Mulher diz ter sido agredida em restaurante no Jockey Club de SP

THAIZA PAULUZE E PATRÍCIA PASQUINI

SÃO PAULO, SP (FOLHAPRESS) - O último sábado (11) poderia ter sido só mais uma noite recheada de aperitivos e drinques no luxuoso restaurante Iulia, no Jockey Club de São Paulo. Mas o local foi palco de uma agressão que deixou deformado o rosto da consultora imobiliária Milka Borges, 33. Ela acusa o estabelecimento de negligência.

Segundo relato de Milka, foi a namorada de um dos donos do Iulia que teria atirado um copo de vidro em sua direção após um desentendimento na fila do banheiro. A moça é identificada como Fernanda Bonito e namora Rodrigo Lima, proprietário do restaurante junto com o irmão, Ricardo Lima. A consultora diz que não os conhecia até então. 

Tanto Rodrigo quanto os seguranças do estabelecimento teriam presenciado a cena e não prestado socorro ou ajuda, ainda de acordo com Milka. "Ao contrário, me ameaçaram", diz. 

Em vídeo de 12 minutos nas redes sociais, ela narra sua versão do ocorrido. 

Milka havia ido a uma comemoração de aniversário e, numa das idas ao banheiro, Fernanda teria chegado exaltada na fila. "Falou para todas que ela mandava no local e, esmurrando as portas, disse que ia entrar antes de qualquer uma que esperava a vez para usar o toalete", contou.

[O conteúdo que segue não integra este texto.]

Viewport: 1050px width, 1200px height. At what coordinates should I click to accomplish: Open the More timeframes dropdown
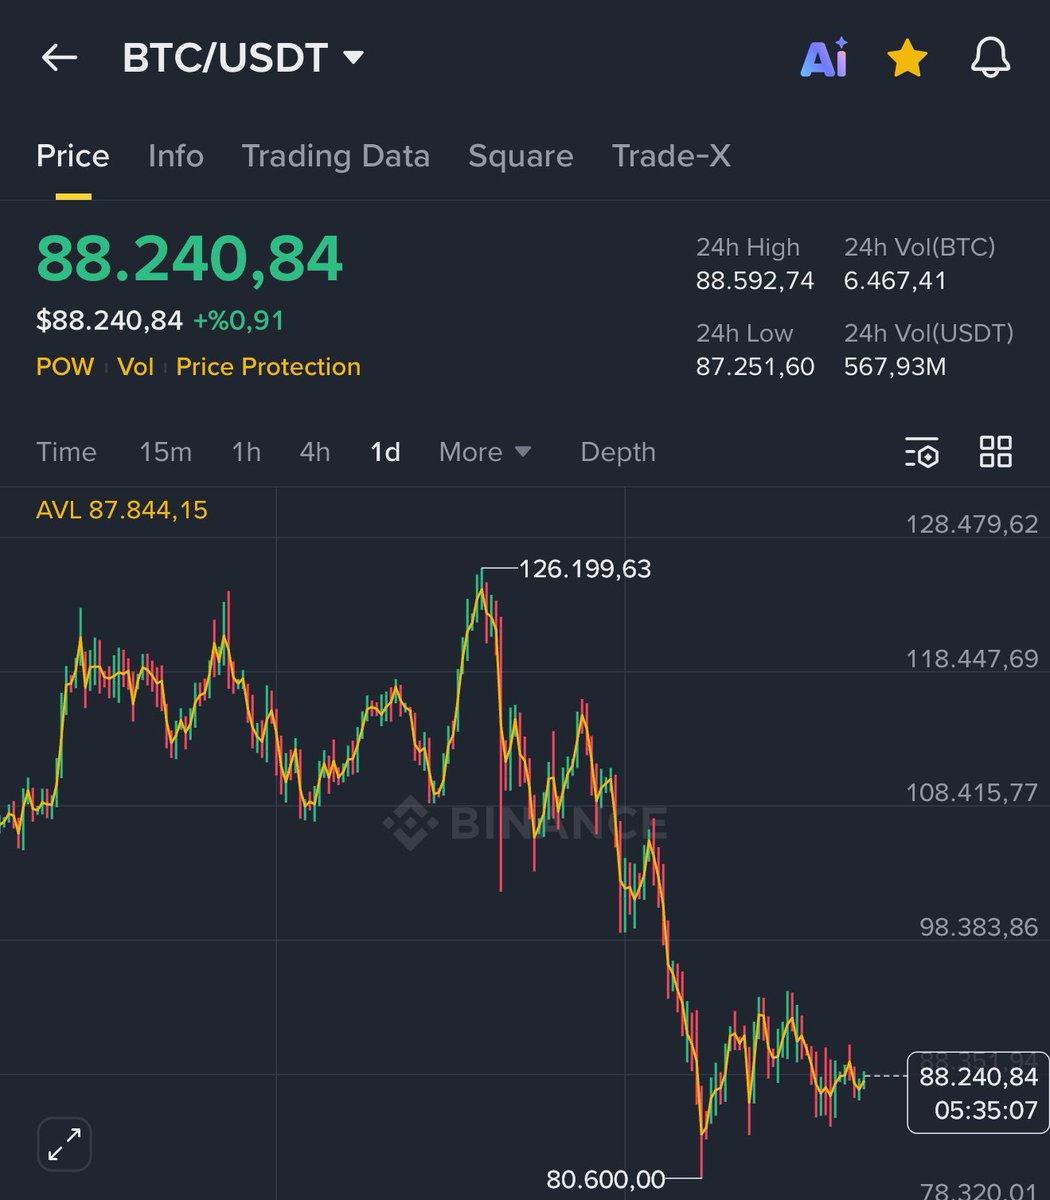(484, 452)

Quando vagou uma das cabines, segue Milka, "Fernanda veio correndo e lutou com a minha amiga pra tirar ela. Minha amiga, mesmo sem acreditar no que estava acontecendo, deixou ela usar". 

Ao sair do banheiro, "[Fernanda] começou procurar minha amiga e gritar: 'Onde está aquela vagabunda? Eu vou chamar os seguranças, eu tiro quem eu quiser daqui. Ela não sabe com quem ela está falando!".

Aí começaram as agressões a Milka, ainda segundo seu relato. "Ela ignorou [que eu estava na fila na saída do banheiro] e me empurrou. Segurei [ela] por causa do seu descontrole ao vir em minha direção. Nisso ela puxou meu cabelo, agarrou meu braço e arrancou meu colar, me arranhando." 

Após a confusão, Fernanda teria saído do banheiro e ido em direção aos seguranças do estabelecimento e ao namorado.

Logo após, Milka afirma ter sido atingida por um copo de vidro no rosto. "Não tive como me defender. Em choque, não percebi a gravidade da situação, só percebi quando vi que estava jorrando muito sangue."

A consultora conta que, mesmo machucada, precisou se esconder em uma das cabines para que não fosse agredida novamente --dessa vez pelos homens. Ela diz ter sido ameaçada aos gritos de "eu vou matar essas vagabundas".

Levada por amigos ao hospital com cortes profundos que atingiram vasos sanguíneos importantes do rosto, Milka diz ter feito quatro cirurgias e afirma que deve encarar ainda mais procedimentos. 

Ela registrou um boletim de ocorrência por lesão corporal no 89º Departamento de Polícia e fez perícia no IML (Instituto Médico Legal).

Em nota, o restaurante Iulia considerou como desentendimento entre duas frequentadoras a agressão sofrida pela consultora. O estabelecimento também disse que em três anos de funcionamento não havia ocorrido fato semelhante no local e que a acusada de agressão não é sócia do local nem lá trabalha.

O Iulia afirma que vai colaborar com as autoridades para esclarecer os fatos.

Em relação à omissão de socorro, numa segunda nota enviada à reportagem a assessoria de imprensa do local disse que ofereceu assistência a Milka após o incidente, mas que ela preferiu ir ao hospital com amigos.

Sobre a suposta ameaça de morte que teria sido feita por um dos proprietários, o estabelecimento nega e afirma que o desentendimento foi entre as duas mulheres. "Não houve agressão ou ameaça por parte dos proprietários", diz o texto.

Já o Jockey Club de São Paulo disse, também em nota, que tomou conhecimento do acontecido por meio das redes sociais e que vai abrir uma sindicância interna para pedir esclarecimentos ao locatário.

Procurados, Fernanda Bonito, Rodrigo Lima e Ricardo Lima não responderam até a publicação desta reportagem.